| Polecenia |
[a] Przepisz wiernie fragment rozmowy z Andrzejem Jaworskim, zaczynając od słów "Ta sprawa rozstrzygnie" i kończąc na słowach "szalone pomysły eurobiurokratów.".
[b] Odpowiedz krótko na trzy pytania dotyczące rozmowy z Andrzejem Jaworskim.
(i) Kto zapowiedział, że Donald Tusk uzyska poparcie rządu Prawa i Sprawiedliwości na kolejną kadencję szefa Rady Europejskiej?
(ii) Kiedy, według Andrzeja Jaworskiego, rozstrzygnie się sprawa tego poparcia?
(iii) Politycy z jakiego kraju zostali wskazani jako ci, którzy zwłaszcza wypowiadają się szkodliwie na temat Polski?

| Tekst do czytania |
____

Nasza Loteria SR - pasek na kartach artykułów

Andrzej Jaworski: Tusk nie ma po co wracać [ROZMOWA]

rozm. Ryszarda Wojciechowska
Andrzej Jaworski (PiS): Zawsze, kiedy następuje przejęcie władzy, należy przygotować raport otwarcia
Andrzej Jaworski (PiS): Zawsze, kiedy następuje przejęcie władzy, należy przygotować raport otwarcia Piotr Hukało
PiS zamierza popierać Polaków. Także Donalda Tuska, szczególnie jeśli będzie on reprezentować nasze narodowe interesy i oponować, kiedy Niemcy będą wypowiadać szkodliwe opinie na nasz temat - mówi Andrzej Jaworski w rozmowie z Ryszardą Wojciechowską.

Europoseł PiS Ryszard Czarnecki właśnie zapowiedział, że Donald Tusk uzyska poparcie rządu Prawa i Sprawiedliwości na kolejną kadencję szefa Rady Europejskiej. Lepszy Tusk w Brukseli niż w Polsce dla PiS?
Ta sprawa rozstrzygnie się dopiero w przyszłym roku. Mamy więc jeszcze sporo czasu. Na razie pewne jest to, że Prawo i Sprawiedliwość nie zmienia zdania. I w pierwszej kolejności zamierza popierać Polaków na takich stanowiskach. A jeśli jeszcze Donald Tusk będzie reprezentować nasze narodowe interesy, to sądzę, że może uzyskać nasze poparcie.

Co znaczy, że ma reprezentować nasze interesy? Przecież jest szefem Rady Europejskiej.
To, że Polacy, którzy nas w Europie reprezentują, muszą myśleć też kategoriami polskimi. Na przykład w przypadku imigrantów liczymy na to, że Donald Tusk będzie myślał podobnie jak większość Polaków. Czyli, że będzie jasno i stanowczo krytykować szalone pomysły eurobiurokratów.

Ma stanowczo mówić, żeby Polska nie przyjmowała emigrantów? Przecież to absurd.
Ma powiedzieć, że nie ma mowy o przyjmowaniu imigrantów ekonomicznych, i że przede wszystkim mamy pomagać tym, którzy są zagrożeni i pomagać im jak najbliżej ich miejsc zamieszkania. Liczę na to, że Donald Tusk, wykorzystując autorytet swojej funkcji, powie głośno, że pomysły finansowych kar za nieprzyjmowanie imigrantów szkodzą wspólnej polityce europejskiej. I liczę na to, że będzie mocno oponować wtedy, kiedy różni politycy, a zwłaszcza niemieccy, będą wypowiadać się szkodliwie na temat Polski.

Ale czy to nie jest sygnał, że PiS woli mieć Donalda Tuska dalej niż bliżej?

____

| Zapisane dane |
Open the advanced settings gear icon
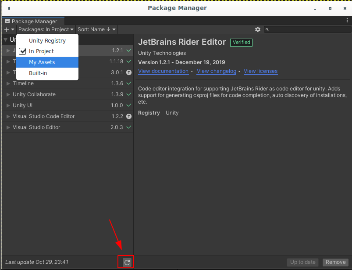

____

| Odpowiedzi do poleceń |
[a]
Ta sprawa rozstrzygnie się dopiero w przyszłym roku. Mamy więc jeszcze sporo czasu. Na razie pewne jest to, że Prawo i Sprawiedliwość nie zmienia zdania. I w pierwszej kolejności zamierza popierać Polaków na takich stanowiskach. A jeśli jeszcze Donald Tusk będzie reprezentować nasze narodowe interesy, to sądzę, że może uzyskać nasze poparcie.

Co znaczy, że ma reprezentować nasze interesy? Przecież jest szefem Rady Europejskiej.
To, że Polacy, którzy nas w Europie reprezentują, muszą myśleć też kategoriami polskimi. Na przykład w przypadku imigrantów liczymy na to, że Donald Tusk będzie myślał podobnie jak większość Polaków. Czyli, że będzie jasno i stanowczo krytykować szalone pomysły eurobiurokratów.

[b]
(i) Europoseł PiS Ryszard Czarnecki.
(ii) Dopiero w przyszłym roku.
(iii) Z Niemiec.